原発性アルドステロン症に対する薬物療法治療後の“レニン抑制解除”が良好な長期腎機能と関連
研究成果のポイント
- 薬物療法を行う原発性アルドステロン症では、ミネラルコルチコイド受容体拮抗薬投与6ヶ月以降のレニン抑制が解除されているとその後の長期腎機能が良好であることが判明(図1)。
研究背景
研究内容
本研究では、2008年から2020年にかけて横浜労災病院の内分泌・糖尿病センターに入院した原発性アルドステロン症患者のうち、ミネラルコルチコイド受容体拮抗薬による薬物療法を開始した318名を解析しました。薬物療法を開始して半年以降に最初に測定されたPRA(post-PRAと定義)が 1.0 ng/ml/h以上であった人達をレニン抑制解除群、post-PRA が1.0 ng/ml/h未満の人達をレニン抑制残存群と定義しました。それらの2群間でpost-PRA測定後の推定糸球体濾過量(eGFR: estimated glomerular filtration rate [mL/min/1.73 m2])の低下速度を交絡因子で調整した線形混合効果モデルを用いて比較・推定しました。
解析対象者のうち、119人がレニン抑制解除群、199人がレニン抑制残存群に分類され、追跡期間は中央値で3.1年でした。レニン抑制解除群(post-PRA ≥1.0 ng/ml/h)ではeGFRが年間平均0.46 mL/min/1.73 m2低下、一方でレニン抑制残存群(post-PRA <1.0 ng/ml/h)では年間平均1.41 mL/min/1.73 m2低下し、レニン抑制解除群はレニン抑制残存群に比べeGFRの低下速度が年間で0.96 mL/min/1.73 m2遅い、という結果が得られました。つまり、レニン抑制残存群に比べ、レニン抑制解除群では腎機能がより良好に保たれていました(図1)。
今後の展開
本研究結果から、原発性アルドステロン症に対する薬物療法戦略において、十分量のミネラルコルチコイド受容体拮抗薬を投与してレニン抑制を解除することが腎機能保護の観点からも有用である可能性が示唆されました。これは現行の日本内分泌学会の診療ガイドラインで推奨されている薬物療法戦略を支持するものであり、推奨の根拠となるエビデンスを強化することができました。一方で、本研究は単一施設の後ろ向きの研究であるため、同分野のエビデンスをより確固たるものとするために、今後は多施設の前向き研究や本研究結果のメカニズムを解明するようなさらなる研究が必要です。
研究費
本研究は、科学研究費助成事業科研費(21K10500)の支援を受けて実施されました。
論文情報
タイトル: Association of Reversal of Renin Suppression With Long-Term Renal Outcome in Medically Treated Primary Aldosteronism
著者: Sho Katsuragawa, Atsushi Goto, Satoru Shinoda, Kosuke Inoue, Kazuki Nakai, Jun Saito, Tetsuo Nishikawa and Yuya Tsurutani
掲載雑誌: Hypertension
DOI:http://doi.org/10.1161/HYPERTENSIONAHA.123.21096
用語説明
*1 二次性高血圧症:ホルモンの過剰分泌や腎血管の狭窄など特定の原因によって引き起こされる高血圧症。二次性高血圧症の原因として最多の原発性アルドステロン症は、高血圧患者の5~10%を占めると言われている。

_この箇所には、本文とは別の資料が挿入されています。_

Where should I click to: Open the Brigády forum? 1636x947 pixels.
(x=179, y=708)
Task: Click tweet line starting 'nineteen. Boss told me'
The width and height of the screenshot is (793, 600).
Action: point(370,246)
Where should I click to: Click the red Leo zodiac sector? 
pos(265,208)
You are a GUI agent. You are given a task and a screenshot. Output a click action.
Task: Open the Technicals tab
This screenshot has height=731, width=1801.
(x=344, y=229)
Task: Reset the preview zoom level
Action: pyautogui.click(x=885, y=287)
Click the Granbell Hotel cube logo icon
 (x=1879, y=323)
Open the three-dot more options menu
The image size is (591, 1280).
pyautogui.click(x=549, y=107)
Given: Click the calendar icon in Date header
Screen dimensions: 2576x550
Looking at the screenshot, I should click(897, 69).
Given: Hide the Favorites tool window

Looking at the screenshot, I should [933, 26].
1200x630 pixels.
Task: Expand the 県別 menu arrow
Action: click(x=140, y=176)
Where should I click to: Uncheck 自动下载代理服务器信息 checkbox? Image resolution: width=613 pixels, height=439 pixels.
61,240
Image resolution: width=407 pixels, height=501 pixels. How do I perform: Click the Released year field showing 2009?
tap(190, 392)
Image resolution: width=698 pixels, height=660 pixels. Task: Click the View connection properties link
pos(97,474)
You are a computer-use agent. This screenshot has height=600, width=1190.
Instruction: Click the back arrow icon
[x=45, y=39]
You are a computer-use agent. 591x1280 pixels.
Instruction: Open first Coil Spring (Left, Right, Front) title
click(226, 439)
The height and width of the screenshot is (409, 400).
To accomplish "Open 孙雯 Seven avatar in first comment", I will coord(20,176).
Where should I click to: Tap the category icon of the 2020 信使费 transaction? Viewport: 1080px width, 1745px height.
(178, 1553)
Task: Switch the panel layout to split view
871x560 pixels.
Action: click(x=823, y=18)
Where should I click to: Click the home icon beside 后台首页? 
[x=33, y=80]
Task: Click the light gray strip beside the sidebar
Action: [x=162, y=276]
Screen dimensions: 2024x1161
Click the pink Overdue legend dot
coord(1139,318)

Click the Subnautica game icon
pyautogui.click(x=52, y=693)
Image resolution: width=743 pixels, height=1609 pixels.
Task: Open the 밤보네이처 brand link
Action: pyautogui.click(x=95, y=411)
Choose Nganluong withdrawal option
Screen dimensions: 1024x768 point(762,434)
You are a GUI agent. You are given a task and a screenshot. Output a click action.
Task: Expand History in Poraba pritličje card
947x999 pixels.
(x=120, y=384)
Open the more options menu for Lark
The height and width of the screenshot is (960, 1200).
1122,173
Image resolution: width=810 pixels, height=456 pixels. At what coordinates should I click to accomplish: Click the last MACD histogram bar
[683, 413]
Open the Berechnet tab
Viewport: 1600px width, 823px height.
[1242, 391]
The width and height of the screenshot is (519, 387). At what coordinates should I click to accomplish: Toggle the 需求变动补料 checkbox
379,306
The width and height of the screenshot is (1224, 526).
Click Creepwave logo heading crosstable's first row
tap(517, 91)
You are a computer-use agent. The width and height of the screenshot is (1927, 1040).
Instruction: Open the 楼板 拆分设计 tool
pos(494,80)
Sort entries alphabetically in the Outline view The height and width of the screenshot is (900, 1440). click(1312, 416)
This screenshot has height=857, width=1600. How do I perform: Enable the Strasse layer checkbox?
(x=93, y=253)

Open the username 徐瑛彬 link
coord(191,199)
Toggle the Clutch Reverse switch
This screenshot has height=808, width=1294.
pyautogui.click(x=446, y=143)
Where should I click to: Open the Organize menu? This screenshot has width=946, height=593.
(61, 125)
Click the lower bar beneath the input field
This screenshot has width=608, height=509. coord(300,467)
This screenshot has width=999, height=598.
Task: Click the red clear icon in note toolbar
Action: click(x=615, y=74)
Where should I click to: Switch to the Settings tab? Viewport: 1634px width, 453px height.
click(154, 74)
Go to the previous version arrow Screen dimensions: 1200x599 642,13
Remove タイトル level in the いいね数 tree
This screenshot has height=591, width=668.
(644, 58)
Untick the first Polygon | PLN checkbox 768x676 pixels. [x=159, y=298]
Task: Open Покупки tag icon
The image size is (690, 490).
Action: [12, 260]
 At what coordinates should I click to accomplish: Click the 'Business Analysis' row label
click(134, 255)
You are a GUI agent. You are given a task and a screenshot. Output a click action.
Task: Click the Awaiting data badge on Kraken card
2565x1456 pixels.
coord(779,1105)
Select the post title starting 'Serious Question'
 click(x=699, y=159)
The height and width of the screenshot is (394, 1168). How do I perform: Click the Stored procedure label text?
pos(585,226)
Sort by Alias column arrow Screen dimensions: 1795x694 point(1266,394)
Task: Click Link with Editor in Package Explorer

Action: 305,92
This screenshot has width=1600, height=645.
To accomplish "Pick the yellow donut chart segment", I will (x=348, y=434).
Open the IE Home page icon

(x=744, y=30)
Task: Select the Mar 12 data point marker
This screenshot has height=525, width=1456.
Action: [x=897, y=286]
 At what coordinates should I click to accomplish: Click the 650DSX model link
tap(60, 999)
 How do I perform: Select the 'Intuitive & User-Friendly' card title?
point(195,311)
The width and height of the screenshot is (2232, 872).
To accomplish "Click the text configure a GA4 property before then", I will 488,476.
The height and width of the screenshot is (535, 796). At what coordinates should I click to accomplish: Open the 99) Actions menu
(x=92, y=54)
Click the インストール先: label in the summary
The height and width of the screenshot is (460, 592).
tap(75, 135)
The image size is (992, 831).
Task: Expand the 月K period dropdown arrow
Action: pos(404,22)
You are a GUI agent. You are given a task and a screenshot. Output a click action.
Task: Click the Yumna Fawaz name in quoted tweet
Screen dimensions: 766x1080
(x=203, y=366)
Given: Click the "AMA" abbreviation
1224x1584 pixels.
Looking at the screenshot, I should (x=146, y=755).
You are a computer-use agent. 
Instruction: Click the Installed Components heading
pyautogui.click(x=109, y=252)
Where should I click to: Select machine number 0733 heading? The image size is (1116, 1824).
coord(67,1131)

*2 レニン抑制:レニンは体内の水分量調整に関わる重要なホルモンであり、脱水や低血圧の際に腎臓から分泌され、レニンはさらに副腎からのアルドステロン分泌を促進する。原発性アルドステロン症では、アルドステロンが副腎や副腎腫瘍から自律的に、レニンとは独立して過剰に分泌され、その結果、レニンの分泌は抑制され、それの状態をレニン抑制状態と言う。
*3 本態性高血圧症:加齢、肥満、生活習慣、遺伝素因など様々な要素が複合的に影響して引き起こされる一般的な高血圧症。高血圧症患者の多くは本態性高血圧症に分類される。